-- start of DATA SHOWN --

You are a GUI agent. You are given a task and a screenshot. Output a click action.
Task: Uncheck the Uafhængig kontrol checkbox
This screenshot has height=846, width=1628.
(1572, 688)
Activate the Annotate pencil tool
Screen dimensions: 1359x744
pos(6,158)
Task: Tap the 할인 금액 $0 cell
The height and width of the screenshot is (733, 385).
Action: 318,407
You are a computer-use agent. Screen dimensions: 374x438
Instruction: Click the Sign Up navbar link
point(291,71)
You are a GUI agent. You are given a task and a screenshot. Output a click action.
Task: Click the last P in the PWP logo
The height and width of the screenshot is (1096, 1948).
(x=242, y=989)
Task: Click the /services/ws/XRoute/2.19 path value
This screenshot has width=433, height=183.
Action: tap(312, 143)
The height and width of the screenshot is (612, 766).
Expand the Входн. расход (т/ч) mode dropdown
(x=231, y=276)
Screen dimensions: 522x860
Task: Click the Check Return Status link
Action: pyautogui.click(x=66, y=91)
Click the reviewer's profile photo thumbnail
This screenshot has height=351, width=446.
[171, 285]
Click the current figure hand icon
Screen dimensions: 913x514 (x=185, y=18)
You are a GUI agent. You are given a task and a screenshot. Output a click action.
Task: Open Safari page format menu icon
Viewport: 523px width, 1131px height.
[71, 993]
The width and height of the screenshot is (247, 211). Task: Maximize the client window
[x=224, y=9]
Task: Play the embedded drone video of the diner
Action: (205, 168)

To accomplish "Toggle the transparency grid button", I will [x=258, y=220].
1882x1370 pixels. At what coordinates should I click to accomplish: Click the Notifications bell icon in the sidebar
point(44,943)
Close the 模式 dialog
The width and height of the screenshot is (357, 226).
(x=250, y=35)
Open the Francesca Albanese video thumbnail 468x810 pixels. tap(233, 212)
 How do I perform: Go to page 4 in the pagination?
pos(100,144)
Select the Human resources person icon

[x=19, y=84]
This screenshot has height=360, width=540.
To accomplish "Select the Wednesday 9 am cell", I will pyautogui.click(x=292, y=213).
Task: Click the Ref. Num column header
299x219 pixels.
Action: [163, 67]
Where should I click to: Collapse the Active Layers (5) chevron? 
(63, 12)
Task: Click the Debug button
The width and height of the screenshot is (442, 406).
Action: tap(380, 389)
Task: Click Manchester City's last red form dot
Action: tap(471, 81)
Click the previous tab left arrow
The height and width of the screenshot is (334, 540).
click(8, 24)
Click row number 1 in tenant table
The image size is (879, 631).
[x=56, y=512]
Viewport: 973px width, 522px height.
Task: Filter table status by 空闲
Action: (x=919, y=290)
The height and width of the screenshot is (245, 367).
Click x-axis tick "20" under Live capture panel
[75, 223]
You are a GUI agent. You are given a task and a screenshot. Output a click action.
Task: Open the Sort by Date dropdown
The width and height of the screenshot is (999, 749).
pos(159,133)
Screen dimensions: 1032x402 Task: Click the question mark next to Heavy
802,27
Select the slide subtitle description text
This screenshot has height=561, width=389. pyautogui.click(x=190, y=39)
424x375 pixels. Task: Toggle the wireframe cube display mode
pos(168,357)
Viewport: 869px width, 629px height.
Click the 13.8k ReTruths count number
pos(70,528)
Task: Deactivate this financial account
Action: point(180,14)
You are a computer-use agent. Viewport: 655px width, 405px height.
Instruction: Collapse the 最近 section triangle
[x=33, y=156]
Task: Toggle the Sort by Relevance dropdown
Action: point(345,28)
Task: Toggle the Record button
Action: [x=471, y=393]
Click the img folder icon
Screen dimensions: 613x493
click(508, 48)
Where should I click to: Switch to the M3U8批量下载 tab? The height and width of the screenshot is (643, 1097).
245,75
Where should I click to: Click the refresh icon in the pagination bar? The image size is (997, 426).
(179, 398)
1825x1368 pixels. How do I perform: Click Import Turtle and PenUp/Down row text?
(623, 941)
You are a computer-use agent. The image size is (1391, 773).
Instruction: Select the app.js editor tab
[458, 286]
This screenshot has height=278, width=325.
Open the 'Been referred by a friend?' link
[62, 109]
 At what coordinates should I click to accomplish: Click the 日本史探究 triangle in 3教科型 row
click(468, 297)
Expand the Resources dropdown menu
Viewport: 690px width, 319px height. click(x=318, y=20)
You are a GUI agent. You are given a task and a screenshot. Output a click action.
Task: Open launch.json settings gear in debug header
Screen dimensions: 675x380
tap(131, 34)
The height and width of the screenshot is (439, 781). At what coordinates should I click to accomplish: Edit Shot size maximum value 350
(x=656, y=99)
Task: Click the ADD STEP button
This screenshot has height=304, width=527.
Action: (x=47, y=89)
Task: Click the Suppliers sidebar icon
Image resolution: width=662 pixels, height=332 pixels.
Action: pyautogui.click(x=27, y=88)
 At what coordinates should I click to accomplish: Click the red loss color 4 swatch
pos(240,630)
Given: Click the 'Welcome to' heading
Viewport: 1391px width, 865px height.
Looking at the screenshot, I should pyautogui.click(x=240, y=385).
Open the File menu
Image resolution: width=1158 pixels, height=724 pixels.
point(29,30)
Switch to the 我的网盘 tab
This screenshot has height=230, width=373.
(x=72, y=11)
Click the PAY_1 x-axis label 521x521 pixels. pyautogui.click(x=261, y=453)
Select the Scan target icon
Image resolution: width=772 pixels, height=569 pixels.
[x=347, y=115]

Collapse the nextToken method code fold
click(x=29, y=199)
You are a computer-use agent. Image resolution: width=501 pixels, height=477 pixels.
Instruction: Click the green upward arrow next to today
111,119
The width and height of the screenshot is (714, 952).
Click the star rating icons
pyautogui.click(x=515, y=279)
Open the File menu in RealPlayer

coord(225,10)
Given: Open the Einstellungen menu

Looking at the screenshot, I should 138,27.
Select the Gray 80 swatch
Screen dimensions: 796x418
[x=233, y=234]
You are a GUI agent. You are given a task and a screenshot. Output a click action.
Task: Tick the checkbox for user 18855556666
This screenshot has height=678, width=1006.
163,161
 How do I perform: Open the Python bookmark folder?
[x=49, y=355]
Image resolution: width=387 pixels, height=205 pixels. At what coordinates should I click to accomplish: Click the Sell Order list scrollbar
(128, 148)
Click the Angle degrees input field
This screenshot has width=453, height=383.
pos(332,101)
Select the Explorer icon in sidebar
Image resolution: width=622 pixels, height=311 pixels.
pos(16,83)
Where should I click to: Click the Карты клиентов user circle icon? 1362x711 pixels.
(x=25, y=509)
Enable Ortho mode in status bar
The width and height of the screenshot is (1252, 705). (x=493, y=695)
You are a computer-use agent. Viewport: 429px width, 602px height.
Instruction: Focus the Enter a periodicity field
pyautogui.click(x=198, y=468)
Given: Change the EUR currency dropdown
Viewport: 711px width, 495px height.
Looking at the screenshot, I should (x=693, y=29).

-- end of DATA SHOWN --

Update the entries above by replacing every occurrence of "GUI agent" with "interface agent". Leave everything else unchanged.

You are a interface agent. You are given a task and a screenshot. Output a click action.
Task: Uncheck the Uafhængig kontrol checkbox
This screenshot has height=846, width=1628.
(1572, 688)
Activate the Annotate pencil tool
Screen dimensions: 1359x744
pos(6,158)
Task: Tap the 할인 금액 $0 cell
The height and width of the screenshot is (733, 385).
Action: 318,407
You are a computer-use agent. Screen dimensions: 374x438
Instruction: Click the Sign Up navbar link
point(291,71)
You are a interface agent. You are given a task and a screenshot. Output a click action.
Task: Click the last P in the PWP logo
The height and width of the screenshot is (1096, 1948).
(x=242, y=989)
Task: Click the /services/ws/XRoute/2.19 path value
This screenshot has width=433, height=183.
Action: tap(312, 143)
The height and width of the screenshot is (612, 766).
Expand the Входн. расход (т/ч) mode dropdown
(x=231, y=276)
Screen dimensions: 522x860
Task: Click the Check Return Status link
Action: pyautogui.click(x=66, y=91)
Click the reviewer's profile photo thumbnail
This screenshot has height=351, width=446.
[171, 285]
Click the current figure hand icon
Screen dimensions: 913x514 (x=185, y=18)
You are a interface agent. You are given a task and a screenshot. Output a click action.
Task: Open Safari page format menu icon
Viewport: 523px width, 1131px height.
[71, 993]
The width and height of the screenshot is (247, 211). Task: Maximize the client window
[x=224, y=9]
Task: Play the embedded drone video of the diner
Action: (205, 168)

To accomplish "Toggle the transparency grid button", I will [x=258, y=220].
1882x1370 pixels. At what coordinates should I click to accomplish: Click the Notifications bell icon in the sidebar
point(44,943)
Close the 模式 dialog
The width and height of the screenshot is (357, 226).
(x=250, y=35)
Open the Francesca Albanese video thumbnail 468x810 pixels. tap(233, 212)
 How do I perform: Go to page 4 in the pagination?
pos(100,144)
Select the Human resources person icon

[x=19, y=84]
This screenshot has height=360, width=540.
To accomplish "Select the Wednesday 9 am cell", I will pyautogui.click(x=292, y=213).
Task: Click the Ref. Num column header
299x219 pixels.
Action: [163, 67]
Where should I click to: Collapse the Active Layers (5) chevron? 
(63, 12)
Task: Click the Debug button
The width and height of the screenshot is (442, 406).
Action: tap(380, 389)
Task: Click Manchester City's last red form dot
Action: tap(471, 81)
Click the previous tab left arrow
The height and width of the screenshot is (334, 540).
click(8, 24)
Click row number 1 in tenant table
The image size is (879, 631).
[x=56, y=512]
Viewport: 973px width, 522px height.
Task: Filter table status by 空闲
Action: (x=919, y=290)
The height and width of the screenshot is (245, 367).
Click x-axis tick "20" under Live capture panel
[75, 223]
You are a interface agent. You are given a task and a screenshot. Output a click action.
Task: Open the Sort by Date dropdown
The width and height of the screenshot is (999, 749).
pos(159,133)
Screen dimensions: 1032x402 Task: Click the question mark next to Heavy
802,27
Select the slide subtitle description text
This screenshot has height=561, width=389. pyautogui.click(x=190, y=39)
424x375 pixels. Task: Toggle the wireframe cube display mode
pos(168,357)
Viewport: 869px width, 629px height.
Click the 13.8k ReTruths count number
pos(70,528)
Task: Deactivate this financial account
Action: point(180,14)
You are a computer-use agent. Viewport: 655px width, 405px height.
Instruction: Collapse the 最近 section triangle
[x=33, y=156]
Task: Toggle the Sort by Relevance dropdown
Action: point(345,28)
Task: Toggle the Record button
Action: [x=471, y=393]
Click the img folder icon
Screen dimensions: 613x493
click(508, 48)
Where should I click to: Switch to the M3U8批量下载 tab? The height and width of the screenshot is (643, 1097).
245,75
Where should I click to: Click the refresh icon in the pagination bar? The image size is (997, 426).
(179, 398)
1825x1368 pixels. How do I perform: Click Import Turtle and PenUp/Down row text?
(623, 941)
You are a computer-use agent. The image size is (1391, 773).
Instruction: Select the app.js editor tab
[458, 286]
This screenshot has height=278, width=325.
Open the 'Been referred by a friend?' link
[62, 109]
 At what coordinates should I click to accomplish: Click the 日本史探究 triangle in 3教科型 row
click(468, 297)
Expand the Resources dropdown menu
Viewport: 690px width, 319px height. click(x=318, y=20)
You are a interface agent. You are given a task and a screenshot. Output a click action.
Task: Open launch.json settings gear in debug header
Screen dimensions: 675x380
tap(131, 34)
The height and width of the screenshot is (439, 781). At what coordinates should I click to accomplish: Edit Shot size maximum value 350
(x=656, y=99)
Task: Click the ADD STEP button
This screenshot has height=304, width=527.
Action: (x=47, y=89)
Task: Click the Suppliers sidebar icon
Image resolution: width=662 pixels, height=332 pixels.
Action: pyautogui.click(x=27, y=88)
 At what coordinates should I click to accomplish: Click the red loss color 4 swatch
pos(240,630)
Given: Click the 'Welcome to' heading
Viewport: 1391px width, 865px height.
Looking at the screenshot, I should pyautogui.click(x=240, y=385).
Open the File menu
Image resolution: width=1158 pixels, height=724 pixels.
point(29,30)
Switch to the 我的网盘 tab
This screenshot has height=230, width=373.
(x=72, y=11)
Click the PAY_1 x-axis label 521x521 pixels. pyautogui.click(x=261, y=453)
Select the Scan target icon
Image resolution: width=772 pixels, height=569 pixels.
[x=347, y=115]

Collapse the nextToken method code fold
click(x=29, y=199)
You are a computer-use agent. Image resolution: width=501 pixels, height=477 pixels.
Instruction: Click the green upward arrow next to today
111,119
The width and height of the screenshot is (714, 952).
Click the star rating icons
pyautogui.click(x=515, y=279)
Open the File menu in RealPlayer

coord(225,10)
Given: Open the Einstellungen menu

Looking at the screenshot, I should 138,27.
Select the Gray 80 swatch
Screen dimensions: 796x418
[x=233, y=234]
You are a interface agent. You are given a task and a screenshot. Output a click action.
Task: Tick the checkbox for user 18855556666
This screenshot has height=678, width=1006.
163,161
 How do I perform: Open the Python bookmark folder?
[x=49, y=355]
Image resolution: width=387 pixels, height=205 pixels. At what coordinates should I click to accomplish: Click the Sell Order list scrollbar
(128, 148)
Click the Angle degrees input field
This screenshot has width=453, height=383.
pos(332,101)
Select the Explorer icon in sidebar
Image resolution: width=622 pixels, height=311 pixels.
pos(16,83)
Where should I click to: Click the Карты клиентов user circle icon? 1362x711 pixels.
(x=25, y=509)
Enable Ortho mode in status bar
The width and height of the screenshot is (1252, 705). (x=493, y=695)
You are a computer-use agent. Viewport: 429px width, 602px height.
Instruction: Focus the Enter a periodicity field
pyautogui.click(x=198, y=468)
Given: Change the EUR currency dropdown
Viewport: 711px width, 495px height.
Looking at the screenshot, I should (x=693, y=29).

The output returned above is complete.